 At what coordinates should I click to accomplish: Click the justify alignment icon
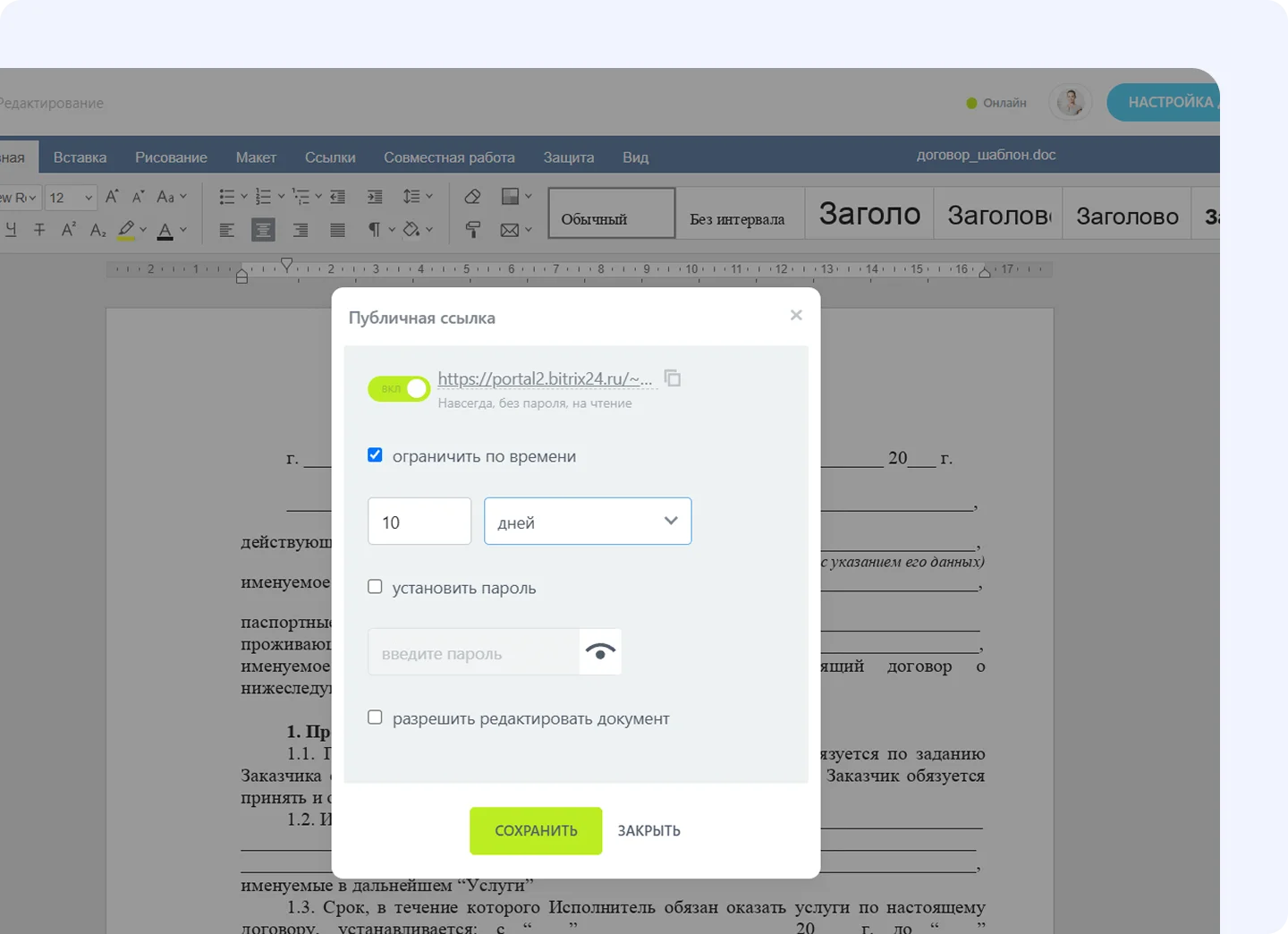(337, 230)
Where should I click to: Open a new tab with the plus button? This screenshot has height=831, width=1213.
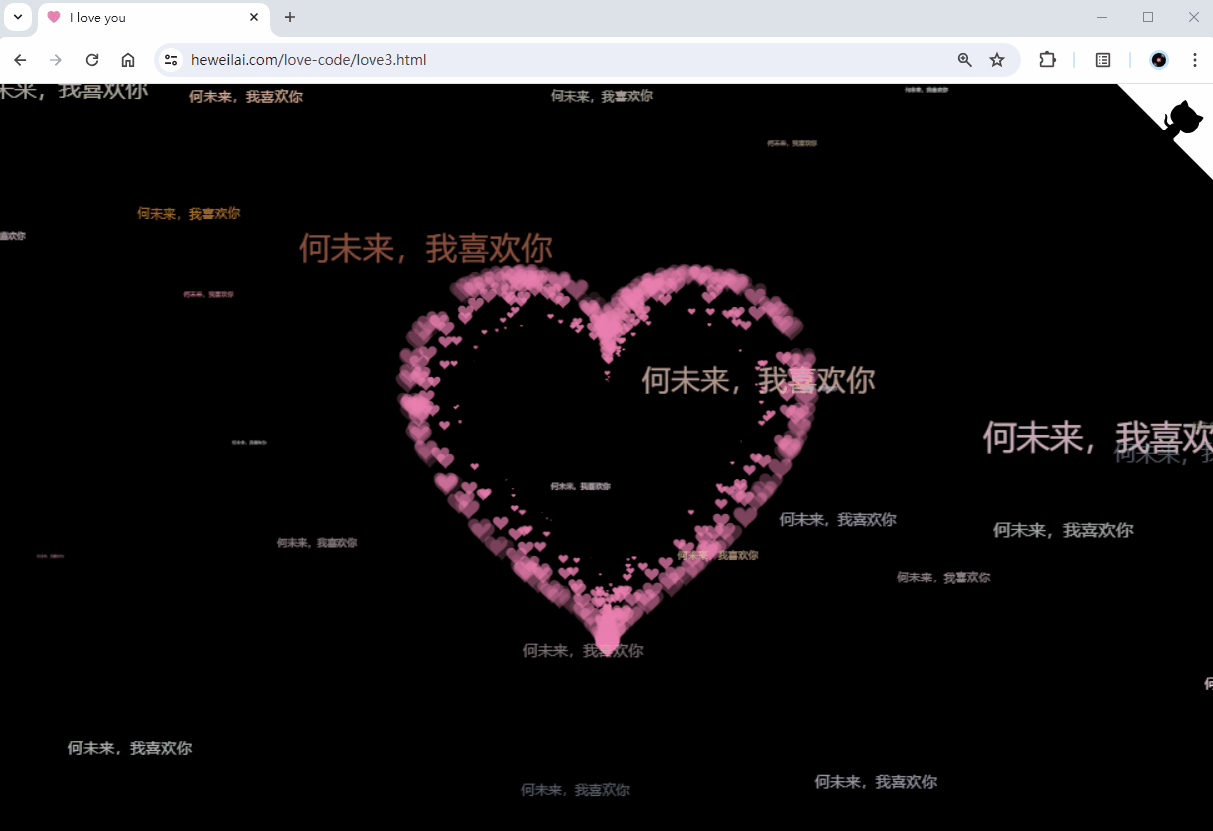click(x=290, y=17)
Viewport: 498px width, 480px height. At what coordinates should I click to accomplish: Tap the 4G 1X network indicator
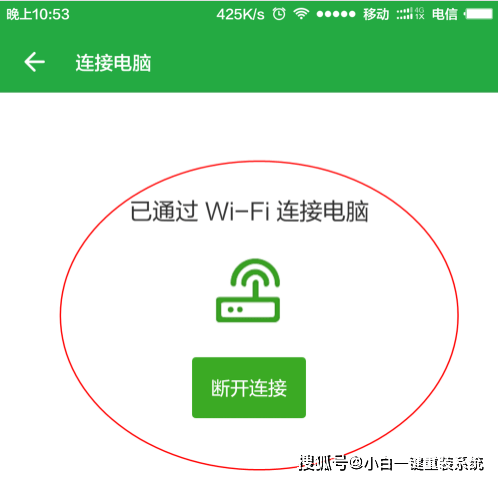[x=419, y=14]
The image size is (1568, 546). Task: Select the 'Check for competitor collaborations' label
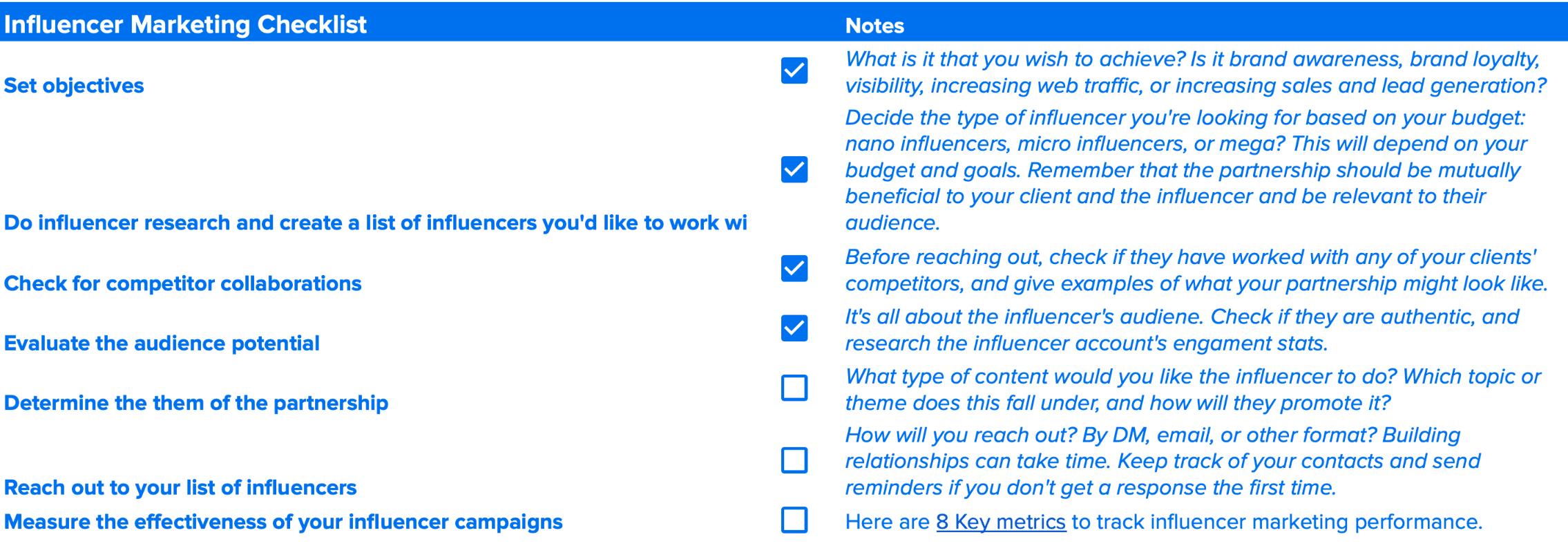coord(182,283)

■ ■ ■ ■

What to work on: Rewrite the rows above with "coordinates" replaced by "position" everywhere it occurs and everything else unchanged. Leave out the pictures.

The result:
 At what position should I click to accomplish: Click the justify alignment icon
(337, 230)
Where should I click to: Open a new tab with the plus button? This screenshot has height=831, width=1213.
click(x=290, y=17)
Viewport: 498px width, 480px height. At what position should I click to accomplish: Tap the 4G 1X network indicator
[x=419, y=14]
The image size is (1568, 546). Task: Select the 'Check for competitor collaborations' label
coord(182,283)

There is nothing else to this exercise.